This XY Heat map scatter plot shows the comparison of Disolved oxygen and ph. both these data sets were quite symmetrical and therefore are being represented on the heat map by majority (darker red and orange) located around the center of the map with limited outliers.
smoothScatter(df$pH, df$Dissolved.Oxygen.mg_L, transformation = function(x) x ^ 0.4,
colramp = colorRampPalette(c("#000099", "#00FEFF", "#45FE4F",
"#FCFF00", "#FF9400", "#FF3100")))
Figure 14: Heat map scatter plot with dissolved oxygen mg/L and ph for water quality data.
Overall this data has shown fairly consistent results.
Total Nitrogen = Overall this data was rightly skewed with a standard deviation 0.265. However in the context of water quality this is a positive thing because because over 864/888 data entries were below or equal t0 1mg/L. For aquatic ecosystem protection and management, nitrogen levels are regulated to prevent eutrophication, which can lead to algal blooms, oxygen depletion, and harm to aquatic life. For agricultural or irrigation water, nitrogen levels may be regulated to minimize nutrient runoff and pollution, which can affect water quality downstream and lead to environmental damage. Therefore it is important that Nitrogen levels are monitored and maintained.
Total Phosphorous = The phosphorous data was the most significantly deviant from what it should be. With over 548 individual test expressing that it was higher than 0.01mg/L. The phosphorous data had a significant amount of right tailed outliers which affected the skew of the data. In a water context high levels of phosphorus can contribute to the growth of algae and bacteria in water distribution systems, leading to taste and odor issues and potentially compromising water quality.
Dissolved Oxygen = Dissolved oxygen is a crucial aspect in the survival of aquatic organisms and plays several crucial roles in aquatic ecosystems. This data given explores very good and high levels of Dissolved oxygen with the lowest being 5.3 which is still in the optimum range. The data shows that 100% of the entries were about the acceptable range of 4mg/L, therefore this means there is the ability for aquatic and marine life to thrive in these waters.
pH = The PH data proved to be a fairly symmetrical data set with a number of outliers within the frame. Whilst having water with a higher ph or lower dosen’t pose any health risks, however by maintaining the level around 7 or close to it, it ensure palatability of the water and avoids corrosion of pipes.
Research into what variables to choose (pH of Water - Environmental Measurement Systems 2019).I used the Government website which is highly credible and also the Water NSW site to look at what they usually use as variables.

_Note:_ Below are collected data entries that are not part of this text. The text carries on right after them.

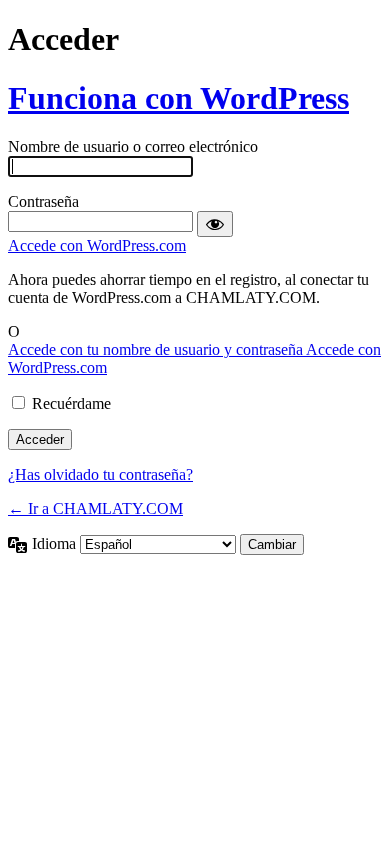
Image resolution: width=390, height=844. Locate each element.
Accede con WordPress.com (97, 245)
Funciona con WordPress (178, 98)
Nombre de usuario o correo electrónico (133, 146)
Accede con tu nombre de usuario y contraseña (157, 349)
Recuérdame (71, 403)
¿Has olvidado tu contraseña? (100, 474)
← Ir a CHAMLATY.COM (95, 508)
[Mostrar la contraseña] (215, 224)
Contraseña (43, 201)
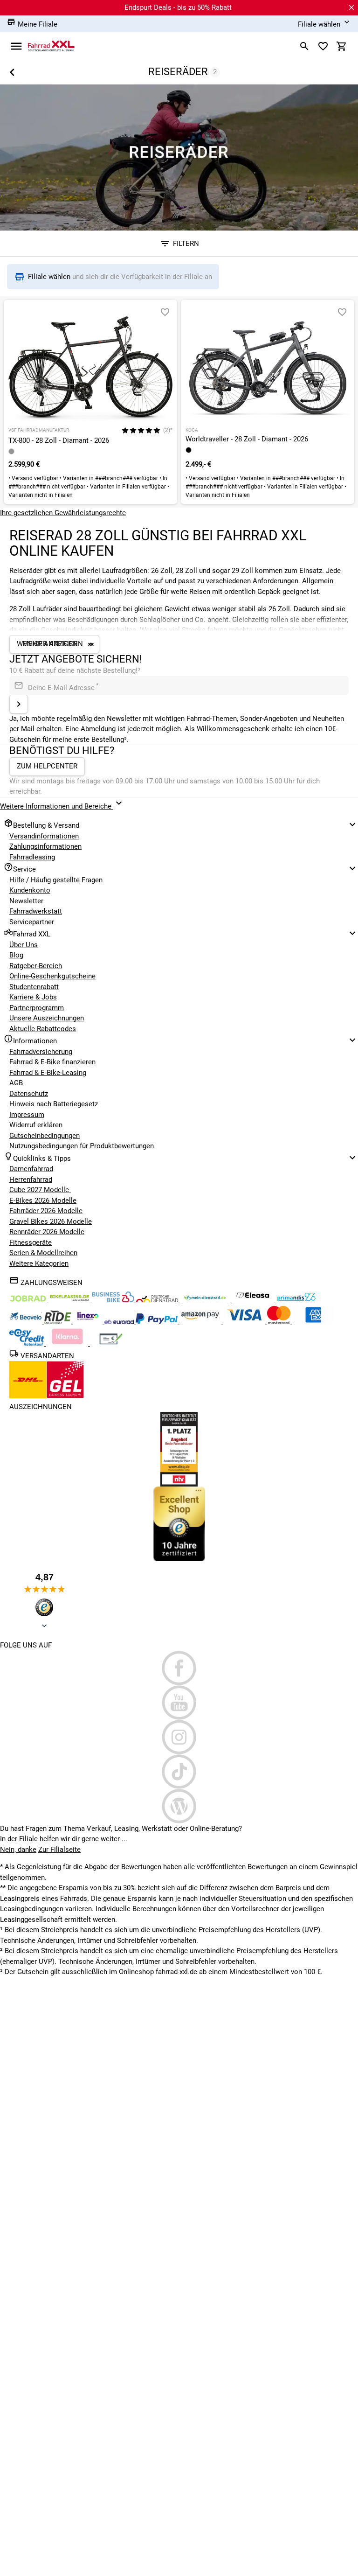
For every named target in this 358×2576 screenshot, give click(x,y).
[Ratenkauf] (27, 1343)
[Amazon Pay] (201, 1322)
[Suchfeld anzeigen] (304, 46)
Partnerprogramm (36, 1008)
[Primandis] (296, 1300)
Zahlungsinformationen (45, 846)
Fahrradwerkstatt (35, 911)
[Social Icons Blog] (179, 1806)
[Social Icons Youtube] (179, 1702)
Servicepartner (31, 922)
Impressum (26, 1114)
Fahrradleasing (32, 857)
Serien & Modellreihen (43, 1253)
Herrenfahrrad (30, 1179)
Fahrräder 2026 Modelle (46, 1211)
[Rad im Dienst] (26, 1322)
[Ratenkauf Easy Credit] (68, 1343)
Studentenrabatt (34, 987)
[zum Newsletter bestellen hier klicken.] (18, 704)
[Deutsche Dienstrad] (158, 1300)
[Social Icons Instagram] (179, 1737)
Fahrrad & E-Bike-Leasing (47, 1072)
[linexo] (88, 1322)
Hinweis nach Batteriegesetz (53, 1104)
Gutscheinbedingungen (44, 1135)
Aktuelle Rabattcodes (42, 1029)
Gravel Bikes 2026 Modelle (50, 1221)
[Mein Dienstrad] (206, 1300)
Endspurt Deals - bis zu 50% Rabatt (178, 7)
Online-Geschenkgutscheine (52, 976)
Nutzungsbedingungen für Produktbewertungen (81, 1146)
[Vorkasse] (111, 1343)
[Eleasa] (253, 1300)
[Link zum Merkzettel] (323, 46)
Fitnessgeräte (30, 1242)
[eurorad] (120, 1322)
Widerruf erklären (35, 1125)
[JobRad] (28, 1300)
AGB (16, 1083)
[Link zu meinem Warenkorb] (341, 46)
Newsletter (26, 901)
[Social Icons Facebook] (179, 1668)
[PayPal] (157, 1322)
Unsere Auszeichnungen (46, 1018)
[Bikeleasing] (70, 1300)
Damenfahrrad (31, 1169)
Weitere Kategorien (39, 1263)
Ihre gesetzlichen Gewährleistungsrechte (63, 513)
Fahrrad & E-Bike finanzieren (52, 1062)
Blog (16, 955)
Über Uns (23, 945)
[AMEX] (313, 1322)
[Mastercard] (279, 1322)
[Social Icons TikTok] (179, 1771)
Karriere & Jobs (33, 997)
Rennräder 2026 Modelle (46, 1232)
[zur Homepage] (51, 45)
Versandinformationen (44, 836)
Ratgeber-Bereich (35, 966)
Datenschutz (28, 1093)
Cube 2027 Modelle (40, 1190)
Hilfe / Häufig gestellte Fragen (56, 880)
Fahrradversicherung (40, 1051)
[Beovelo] (58, 1322)
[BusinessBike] (114, 1300)
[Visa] (245, 1322)
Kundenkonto (29, 890)
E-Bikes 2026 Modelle (42, 1200)
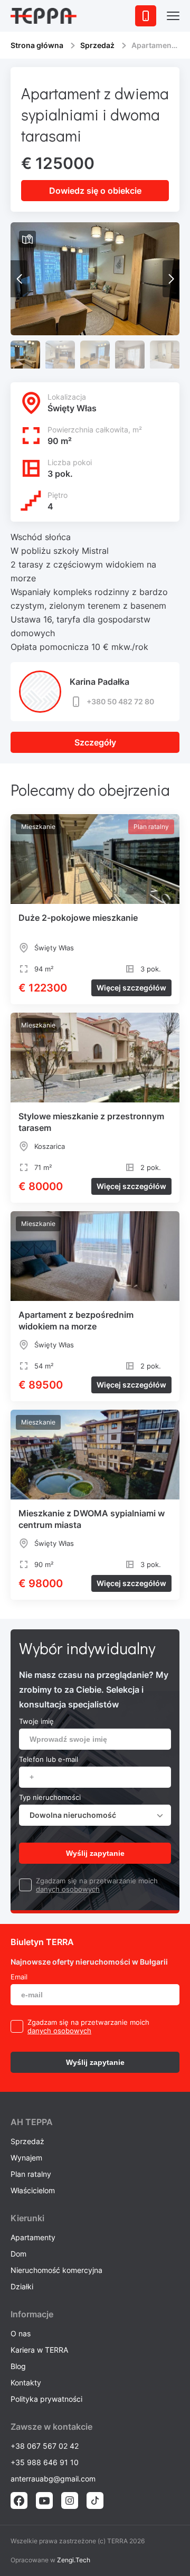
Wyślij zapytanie (95, 1853)
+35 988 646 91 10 (45, 2462)
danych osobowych (68, 1889)
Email (19, 1977)
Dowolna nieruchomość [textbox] (73, 1814)
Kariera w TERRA (39, 2349)
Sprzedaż (97, 45)
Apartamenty (33, 2237)
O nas (21, 2333)
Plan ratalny (31, 2173)
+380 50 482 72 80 (120, 701)
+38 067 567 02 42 (45, 2445)
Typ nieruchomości (50, 1797)
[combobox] (95, 1815)
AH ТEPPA (32, 2122)
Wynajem (26, 2157)
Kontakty (26, 2382)
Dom (18, 2253)
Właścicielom (33, 2190)
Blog (18, 2366)
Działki (22, 2286)
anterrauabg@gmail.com (53, 2478)
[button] (171, 278)
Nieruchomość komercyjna (56, 2270)
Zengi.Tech (73, 2560)
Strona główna (37, 45)
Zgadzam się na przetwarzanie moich (97, 1880)
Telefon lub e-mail (48, 1759)
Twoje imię (36, 1721)
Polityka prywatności (46, 2398)
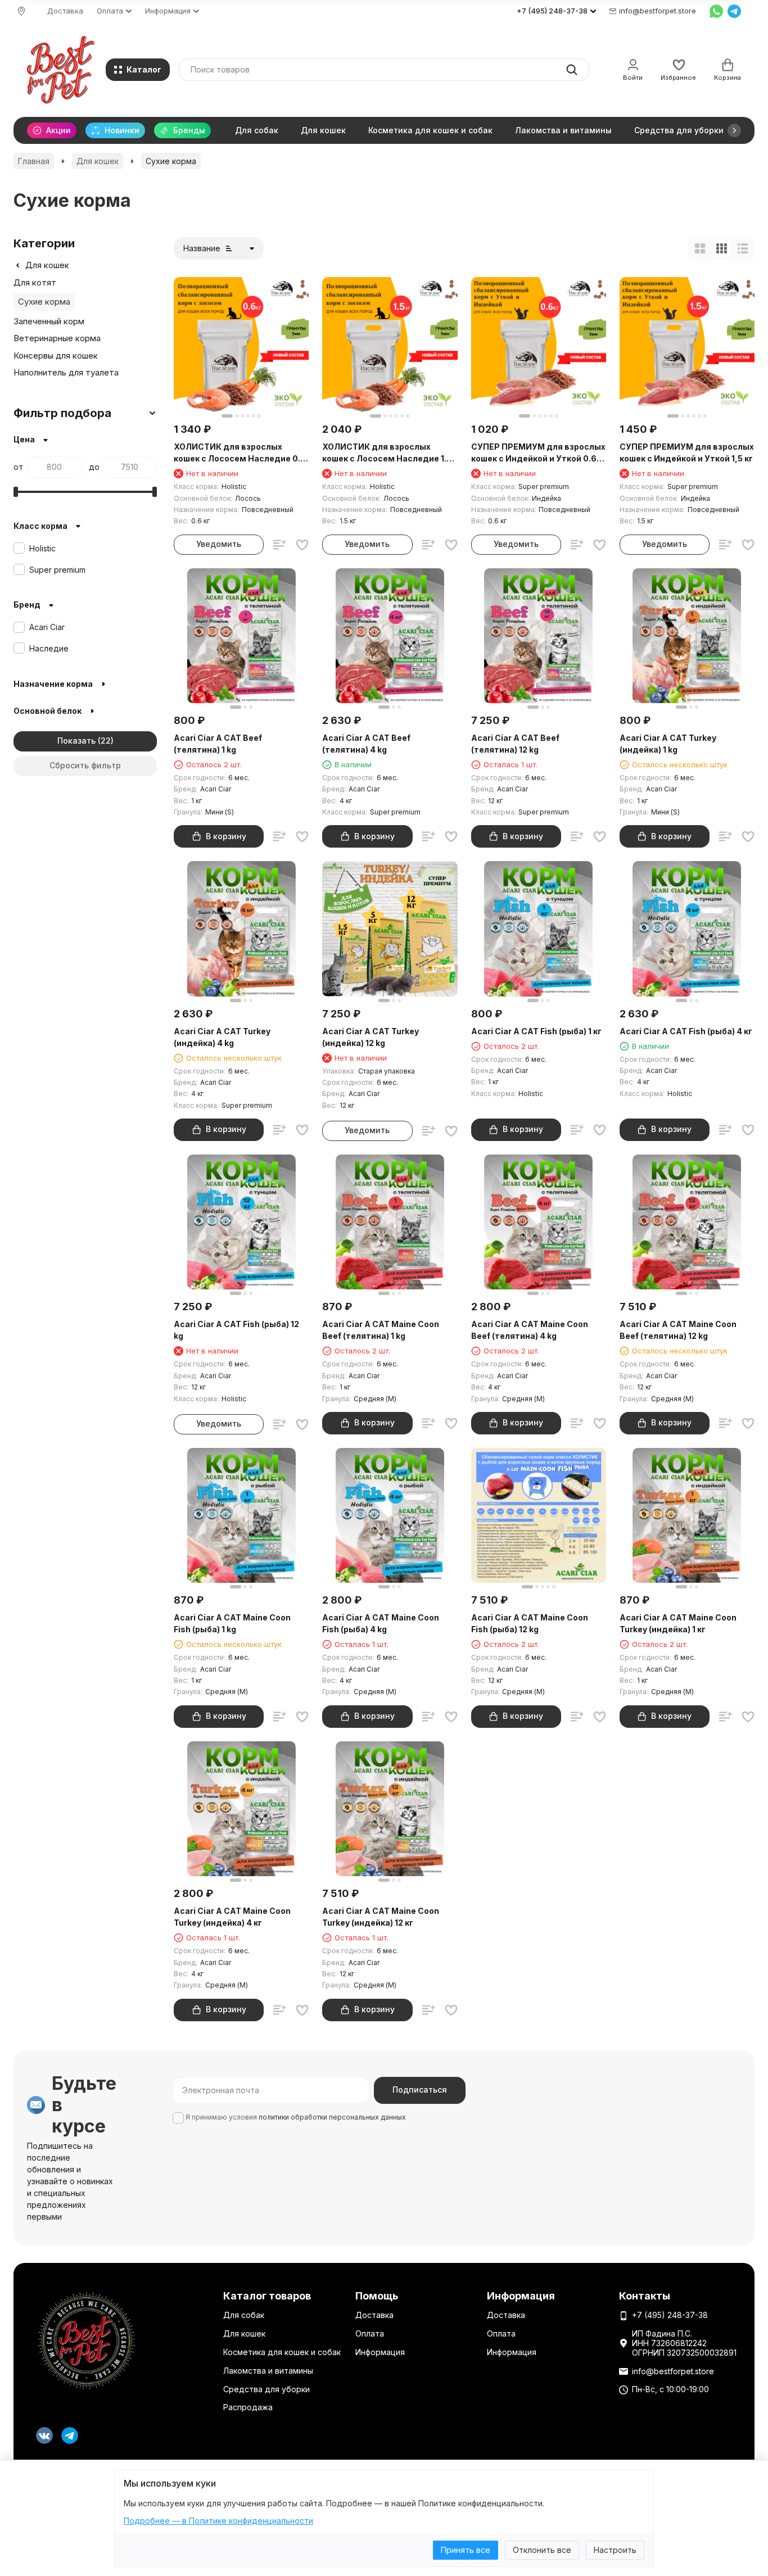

Lab 2 this is where we went through the ggplot function and i used this to be able to create more detailed boxplots and histograms.
Tutorial 3 Binomial and poisson data. this is where i could regain an understanding of what these were and when i was using what one as i was confused with when to use each one.
Lab 4 This is where i got majority of help for the distribution of data. I used the Example 2 with the milk to firstly work out the ggplot histogram, then sort my data in assending order, and count using the length(s()) function to work out <>= for my chosen data set. then in part 2 i was able to use this to plot on a normal distribution curve and then work out probabilities using standard deviation and the mean of the individual data sets.
Stack exchange to work out how to bold text (StackExchange 2019) this website was highly credible as it was a constant location that I would always go to for information on small intrequet details that i could work out normally. I knew that it was highly trusted due to the amount that it is discussed in our labs and lectures as well as it is a community where they all want to help each other.
Bootswatch this is where i learnt how to change the theme and use different themes. I went with the theme ‘lumen’ and here i learnt how to use different parts of the theme as well as look at different colours that i could use from the package.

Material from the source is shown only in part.